Assignment: Look through the entries below for the line with "Task: Select the HP Magenta color swatch" and the line with "Task: Edit the", then give again exactly those two lines and all lines between them, minus the pictures.

Data extracted from a collection
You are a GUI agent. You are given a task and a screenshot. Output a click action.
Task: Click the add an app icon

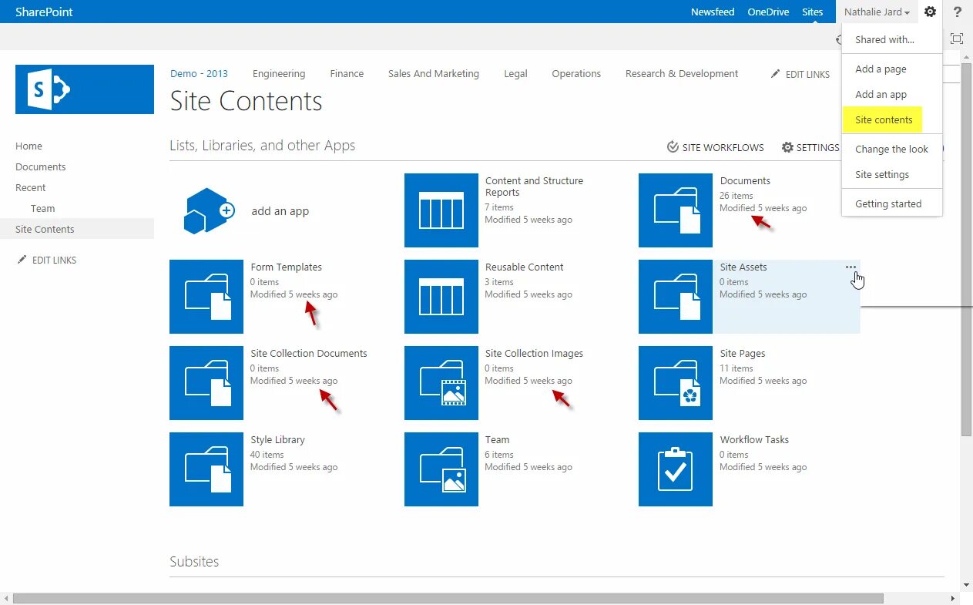tap(209, 210)
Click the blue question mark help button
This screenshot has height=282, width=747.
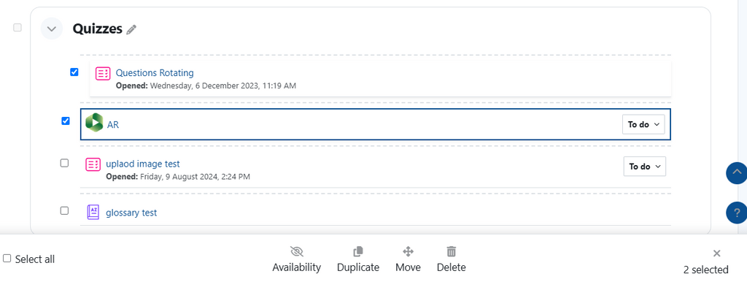point(737,213)
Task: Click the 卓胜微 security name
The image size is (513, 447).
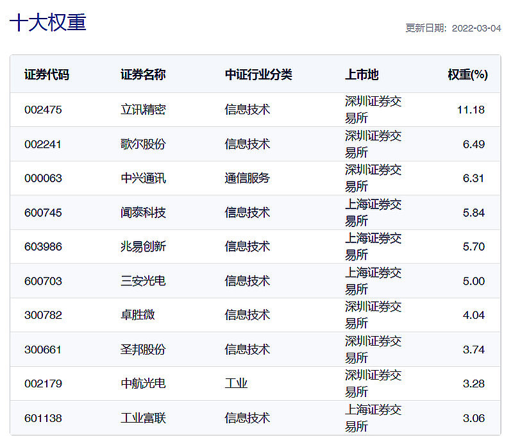Action: click(137, 315)
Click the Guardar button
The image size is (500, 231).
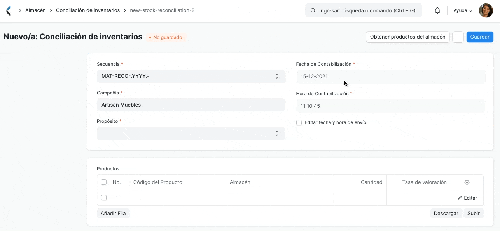point(479,37)
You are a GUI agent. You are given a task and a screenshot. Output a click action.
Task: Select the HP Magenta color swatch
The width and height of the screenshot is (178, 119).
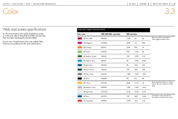[x=79, y=43]
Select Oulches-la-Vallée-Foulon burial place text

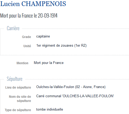(x=55, y=87)
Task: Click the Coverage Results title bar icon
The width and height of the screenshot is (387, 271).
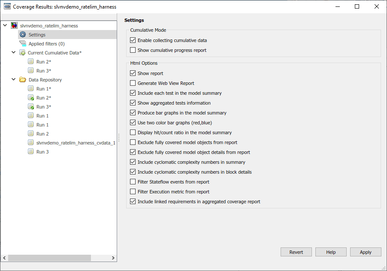Action: (7, 7)
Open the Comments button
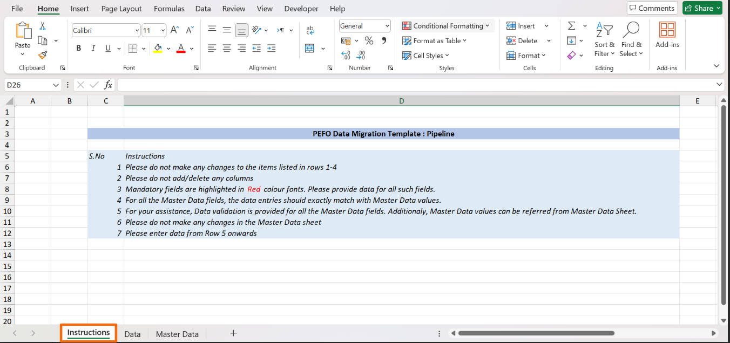This screenshot has width=730, height=343. tap(651, 8)
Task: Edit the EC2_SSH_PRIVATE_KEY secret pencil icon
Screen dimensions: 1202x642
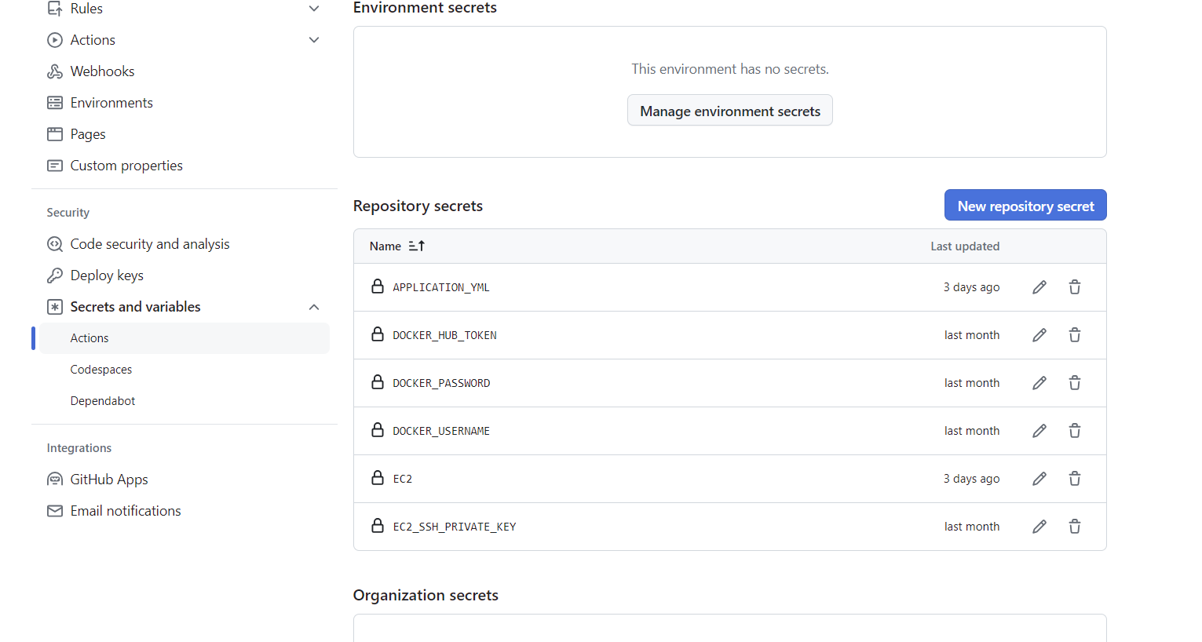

Solved exercise:
Task: Select the HP Magenta color swatch
The width and height of the screenshot is (178, 119).
[x=79, y=43]
Select Oulches-la-Vallée-Foulon burial place text

(x=55, y=87)
Task: Click the Coverage Results title bar icon
The width and height of the screenshot is (387, 271).
Action: (7, 7)
Open the Comments button
This screenshot has width=730, height=343. tap(651, 8)
Task: Edit the EC2_SSH_PRIVATE_KEY secret pencil icon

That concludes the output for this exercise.